Modal filters and low traffic neighbourhoods have sometimes been criticised for a number of reasons. The British motoring magazine Auto Express criticised the schemes for their levels of cost, calling them a "waste of money". Other criticisms include high fines and a lack of consultation in implementing the scheme.

In the UK, the implementation of low traffic neighbourhoods in 2020 was compared to Brexit in its divisiveness, and there were speculations that the issue would affect election results. Opposition to the schemes has been linked to the "15-minute city" conspiracy theory, with the Institute for Strategic Dialogue describing the LTNs being used as a "lightning rod" for wider culture war issues. The schemes have led to protests in Oxford and Croydon from anti-LTN activists.
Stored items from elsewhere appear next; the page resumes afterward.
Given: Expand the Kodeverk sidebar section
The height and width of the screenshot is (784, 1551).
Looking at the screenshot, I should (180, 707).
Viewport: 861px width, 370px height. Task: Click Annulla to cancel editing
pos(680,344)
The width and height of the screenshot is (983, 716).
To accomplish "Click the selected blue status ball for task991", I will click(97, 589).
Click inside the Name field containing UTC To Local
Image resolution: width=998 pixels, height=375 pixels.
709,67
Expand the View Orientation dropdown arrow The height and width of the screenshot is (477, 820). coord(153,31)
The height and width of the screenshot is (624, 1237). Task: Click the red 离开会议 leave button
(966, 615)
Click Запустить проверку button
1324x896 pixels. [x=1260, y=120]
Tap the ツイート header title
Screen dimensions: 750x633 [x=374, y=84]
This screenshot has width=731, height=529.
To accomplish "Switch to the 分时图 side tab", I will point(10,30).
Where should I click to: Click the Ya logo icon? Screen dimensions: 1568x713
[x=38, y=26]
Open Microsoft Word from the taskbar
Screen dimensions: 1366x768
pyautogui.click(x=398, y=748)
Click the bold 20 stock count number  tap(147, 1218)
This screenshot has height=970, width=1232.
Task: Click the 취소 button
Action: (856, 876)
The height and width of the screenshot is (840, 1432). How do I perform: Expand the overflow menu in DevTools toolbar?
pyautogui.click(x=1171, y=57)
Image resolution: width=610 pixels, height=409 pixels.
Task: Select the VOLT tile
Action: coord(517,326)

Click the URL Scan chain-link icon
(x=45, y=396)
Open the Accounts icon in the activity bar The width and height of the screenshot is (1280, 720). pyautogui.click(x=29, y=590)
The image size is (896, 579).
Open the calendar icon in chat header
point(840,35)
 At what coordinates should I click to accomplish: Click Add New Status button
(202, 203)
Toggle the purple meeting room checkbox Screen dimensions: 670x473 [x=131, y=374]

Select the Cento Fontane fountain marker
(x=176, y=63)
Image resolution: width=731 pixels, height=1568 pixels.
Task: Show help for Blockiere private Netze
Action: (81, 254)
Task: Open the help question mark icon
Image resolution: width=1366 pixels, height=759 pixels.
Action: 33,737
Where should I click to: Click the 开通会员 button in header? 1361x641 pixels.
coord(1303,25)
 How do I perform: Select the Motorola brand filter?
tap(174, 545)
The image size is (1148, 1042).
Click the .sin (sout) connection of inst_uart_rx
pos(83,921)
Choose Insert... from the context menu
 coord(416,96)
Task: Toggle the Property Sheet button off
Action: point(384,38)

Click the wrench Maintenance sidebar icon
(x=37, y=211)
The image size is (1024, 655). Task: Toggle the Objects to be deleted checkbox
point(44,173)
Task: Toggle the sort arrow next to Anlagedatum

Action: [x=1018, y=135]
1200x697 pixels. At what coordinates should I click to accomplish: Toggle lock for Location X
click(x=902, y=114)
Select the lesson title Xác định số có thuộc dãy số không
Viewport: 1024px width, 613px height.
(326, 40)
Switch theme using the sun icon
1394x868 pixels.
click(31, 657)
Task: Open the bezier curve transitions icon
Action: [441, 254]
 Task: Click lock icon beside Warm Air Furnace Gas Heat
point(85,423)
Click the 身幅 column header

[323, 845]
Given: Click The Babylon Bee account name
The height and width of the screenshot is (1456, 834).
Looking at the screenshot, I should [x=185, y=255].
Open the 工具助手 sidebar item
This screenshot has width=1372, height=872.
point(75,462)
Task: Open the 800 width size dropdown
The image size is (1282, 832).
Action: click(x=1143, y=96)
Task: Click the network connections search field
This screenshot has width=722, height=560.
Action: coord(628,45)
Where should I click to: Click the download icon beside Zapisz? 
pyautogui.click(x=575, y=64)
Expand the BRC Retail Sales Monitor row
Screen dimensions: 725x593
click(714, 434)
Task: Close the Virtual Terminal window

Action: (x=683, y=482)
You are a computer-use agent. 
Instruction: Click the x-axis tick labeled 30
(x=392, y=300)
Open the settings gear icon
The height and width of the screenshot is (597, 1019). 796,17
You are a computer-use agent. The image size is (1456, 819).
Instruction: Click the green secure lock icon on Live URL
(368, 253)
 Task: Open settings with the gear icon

The former actor Laurence Fox, when standing in the 2021 London mayoral election, pledged to remove all modal filtering (even those in place before 2020) in London. On this platform, Fox received just 1.9% of first round votes. In Hackney, a candidate standing on an anti-LTN platform in a by-election in Hoxton East and Shoreditch in May 2021 received fewer than 8% of votes, while in a by-election in St Peter's Ward in Islington an anti-LTN candidate received only 318 out of 4,395 of votes (7.2%). In May 2022 Lutfur Rahman was re-elected in Tower Hamlets having campaigned against the borough's LTN plans.

A scheme introduced by Lambeth Council in Dulwich, south London, was declared illegal by the High Court in 2024 due to failings in the council's consultation process carried out before the scheme was implemented.